Monday, February 15, 2010

Fiscal stimulus failures

“Now, people when I say that look at me and say, ‘What are you talking about, Joe? You’re telling me we have to go spend money to keep from going bankrupt?’ The answer is yes, that's what I’m telling you.”
-- Vice President Joe Biden


When the Obama Administration proposed to kickstart the economy through passage of a "stimulus" bill last year which emphasized spending on infrastructure projects, I pointed out that such an approach had already been tried without success in Japan. I further noted that German infrastructure spending to rebuild East Germany during the 1990s likewise failed to generate an economic boom. In the current recession, meanwhile, there doesn't appear to be any obvious correlation between government spending and economic recovery.

In fact, I can't think of a single instance in which massive public sector spending has produced sustained economic growth or anything more than an ephemeral "sugar rush" in GDP stats (and no, I don't see World War II with its widespread rationing and emphasis on military production which had limited use at the conflict's end as a great model to follow).

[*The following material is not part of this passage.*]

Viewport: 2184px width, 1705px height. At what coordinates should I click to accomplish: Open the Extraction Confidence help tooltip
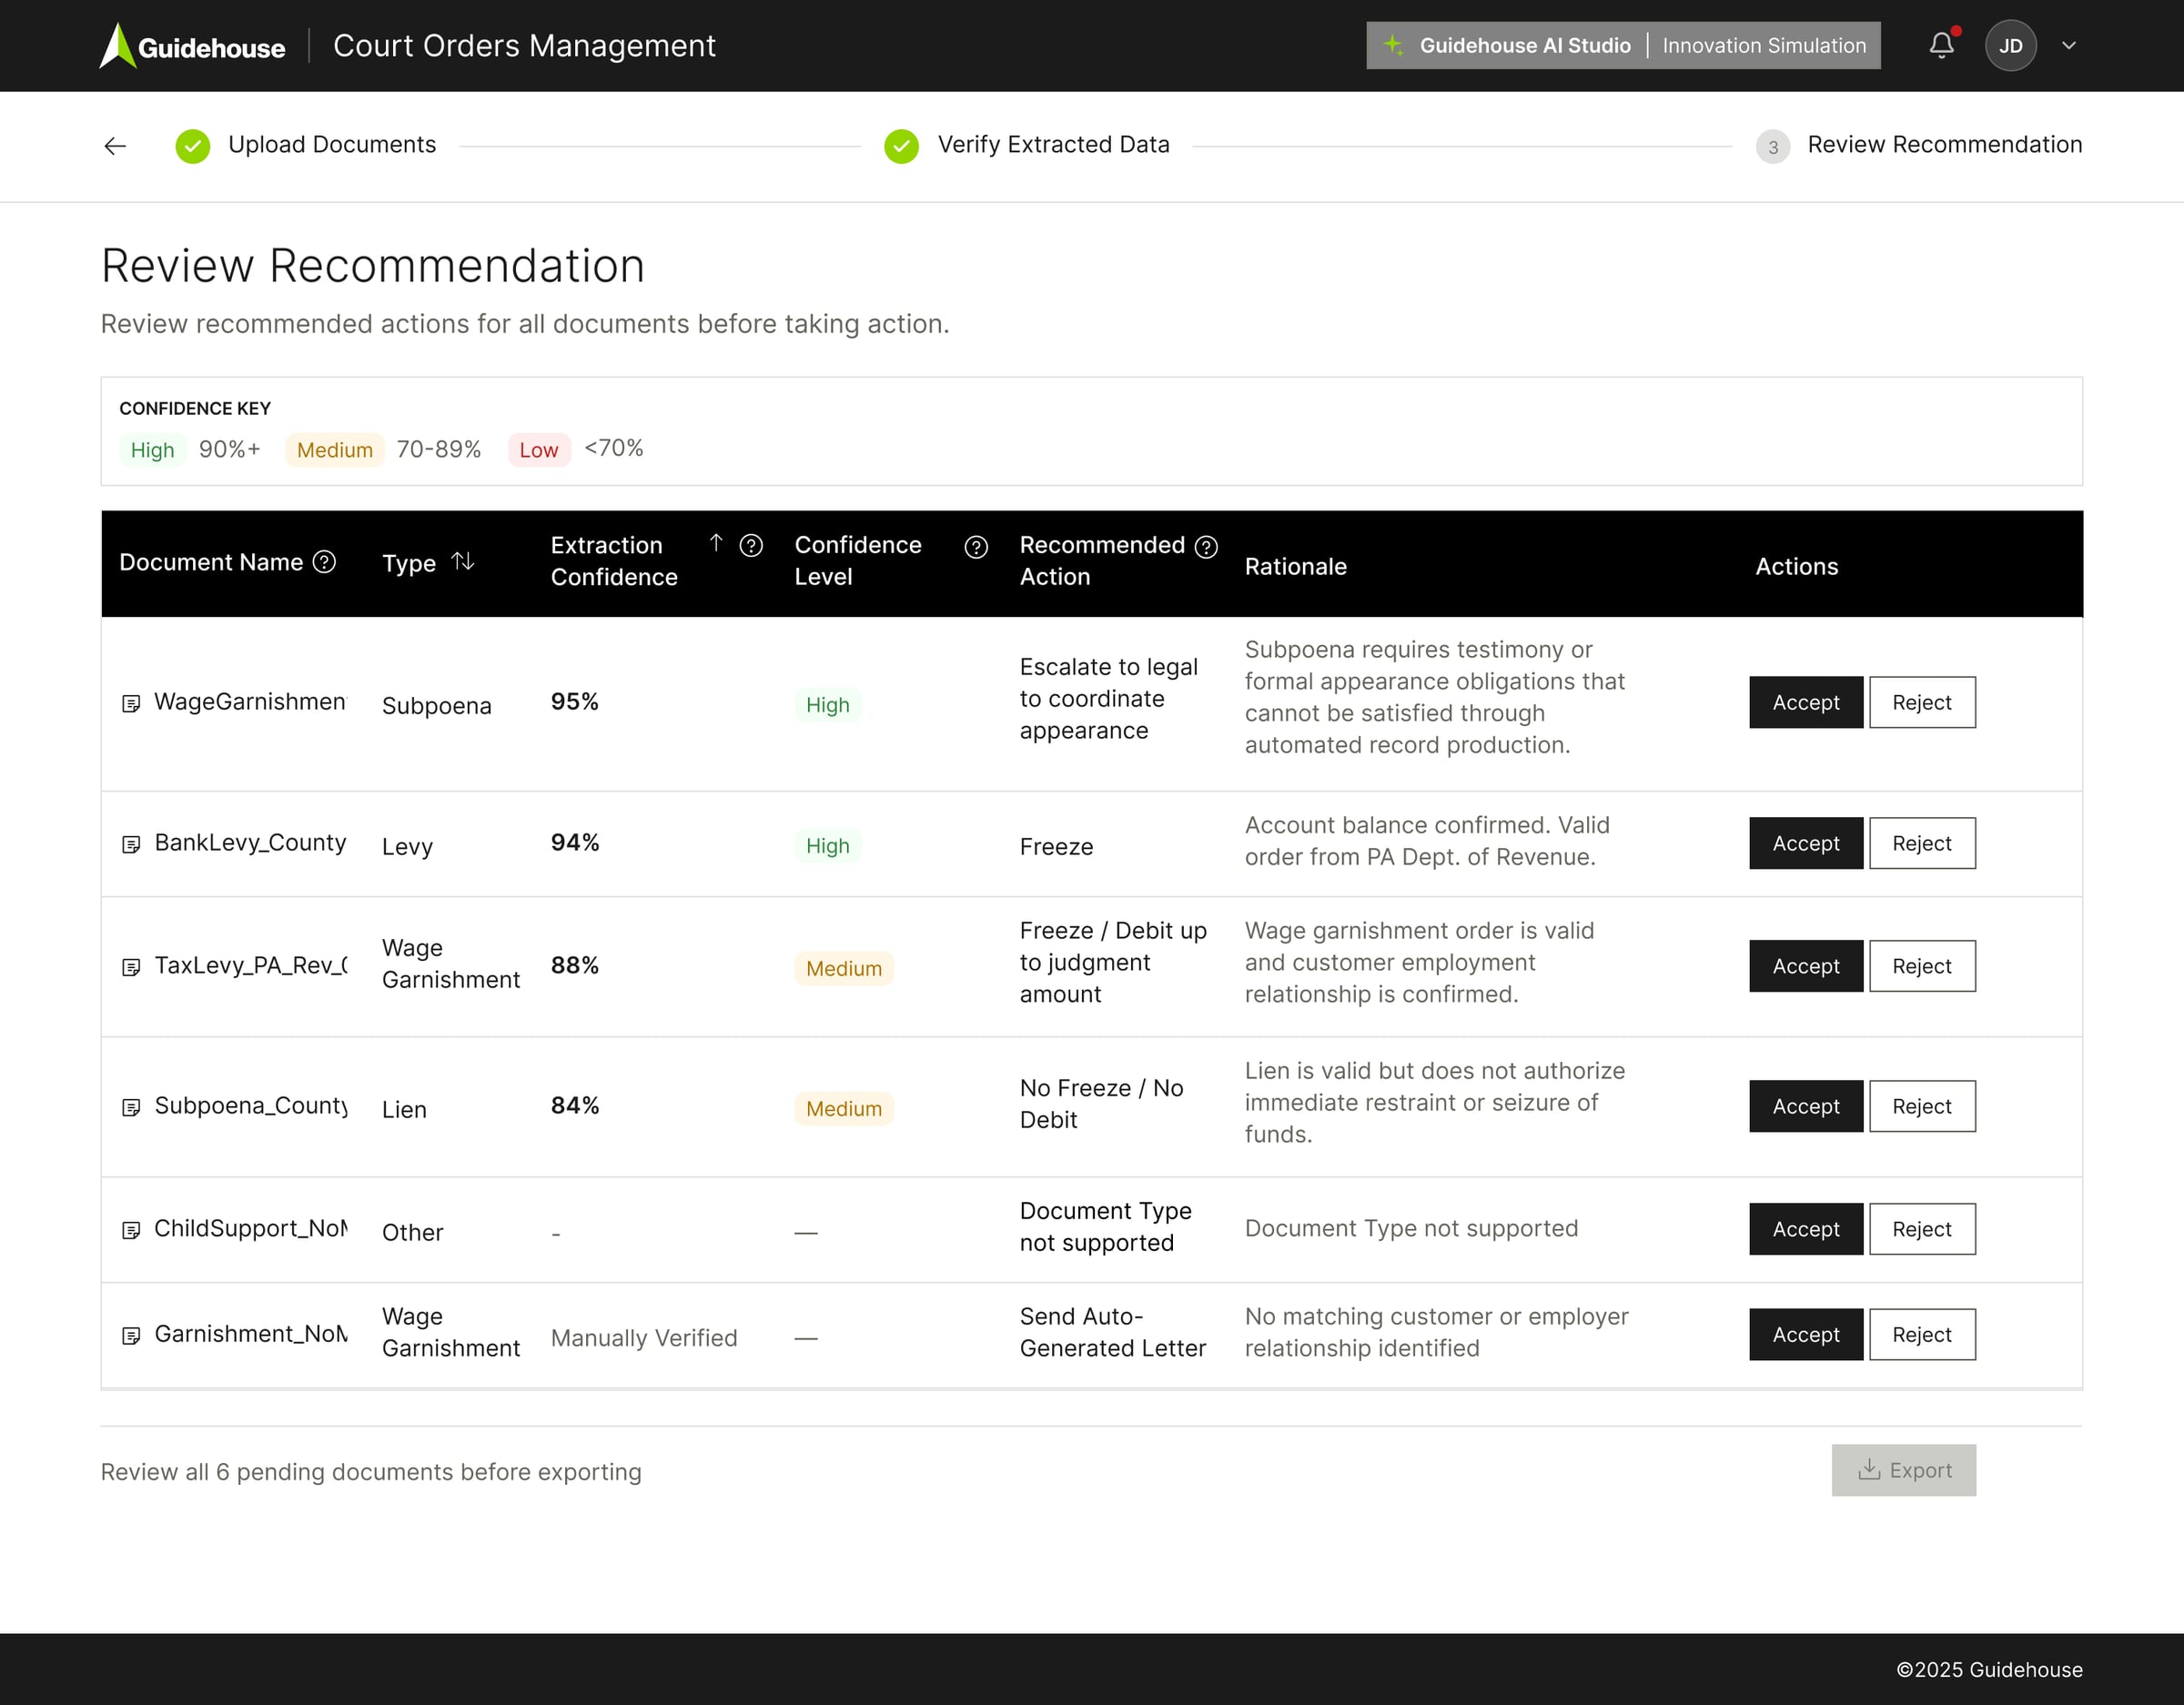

The current debt crisis in Greece and other European countries has focused attention on two more failures of this approach. Greece, The Sports Economist reminds us, lavishly spent taxpayer money in preparation for the 2004 Olympic games:
Greece's federal government had historically been a profligate spender, but in order to join the euro currency zone, the government was forced to adopt austerity measures that reduced deficits from just over 9% of GDP in 1994 to just 3.1% of GDP in 1999, the year before Greece joined the euro. But the Olympics broke the bank. Government deficits rose every year after 1999, peaking at 7.5% of GDP in 2004, the year of the Olympics, thanks in large part to the 9 billion euro price tag for the Games.

For a relatively small country like Greece, the cost of hosting the Games equaled roughly 5% of the annual GDP of the country.
Of course, the Olympics didn't usher in an economic boom. Indeed, in 2005 Greece suffered an Olympic-sized hangover with GDP growth falling to its lowest level in a decade.
While the Greek government would likely proclaim that such infrastructure spending produced untold numbers of jobs "saved or created," it has undoubtedly contributed towards the country's current economic tailspin.

Another country financial experts are keeping a close eye on is Spain, which faces questions about its own fiscal future and ability to service its burgeoning debt. While any number of factors can be blamed for Spain's current economic woes, a lack of government expenditures certainly is not among them. Indeed, over the past two years the country's government has passed not one, not two, but three stimulus packages:
The third package, announced in November 2008, is worth $21 billion. Of it, $12 billion is for infrastructure projects. Another $1.2 billion is for Spain’s ailing car industry. “We hope this will generate 300,000 jobs within a year,” Jose Luis Rodriguez Zapatero, the Spanish Prime Minister, told parliament. “These are urgent measures to generate jobs."
Sounds familiar. The Obama Adminstration promised hope, change and a non-ideological, pragmatic approach. Instead we have been given recycled big government whose shortcomings, having already been demonstrated numerous times before, are on display once again. The administration is not breaking fresh ground, but simply traveling down a well-trodden path towards failure. That so much money is being spent to so little effect is frustrating enough, but the sheer predictability of it all is simply maddening.